Both the Mass Balance and Pilot Point results provided similar patterns in annual and monthly base flow. All three reaches were indicated to be gaining reaches, particularly after about 1970, with the magnitude of base flow increasing downstream. This degree of similarity between the two methods was expected because both methods are based on a streamflow mass balance. The magnitude of estimates provided by the two methods was measurably different. The stream gains and losses estimated using the Mass Balance method were consistently more variable and of greater magnitude than those estimated using the Pilot Point method. In the Denver to Henderson reach, the median estimated annual mean base flow was 34.0 cubic feet per second (ft3/s) using the Mass Balance method and was 39.1 ft3/s using the Pilot Point method. In the Henderson to Fort Lupton reach, the median estimated annual mean base flow was 50.0 ft3/s using the Mass Balance method and was 40.0 ft3/s using the Pilot Point method. In the Fort Lupton to Kersey reach, the median estimated annual mean base flow was 234 ft3/s using the Mass Balance method and was 214 ft3/s using the Pilot Point method.
The Mass Balance results were quite variable over time such that they appeared suspect with respect to the concept of groundwater flow as being gradual and slow. The large degree of variability in the day-to-day and month-to-month Mass Balance results is likely the result of many factors. These factors could include ungaged stream inflows or outflows, short-term streamflow losses to and gains from temporary bank storage, and any lag in streamflow accounting owing to streamflow lag time of flow within a reach.

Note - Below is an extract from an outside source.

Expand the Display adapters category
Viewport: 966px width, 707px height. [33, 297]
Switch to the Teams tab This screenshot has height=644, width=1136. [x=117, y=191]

The Pilot Point time series results were much less variable than the Mass Balance results and extreme values were effectively constrained. Less day-to-day variability, smaller magnitude extreme values, and smoother transitions in base-flow estimates provided by the Pilot Point method are more consistent with a conceptual model of groundwater flow being gradual and slow. The Pilot Point method provided a better fit to the conceptual model of groundwater flow and appeared to provide reasonable estimates of base flow.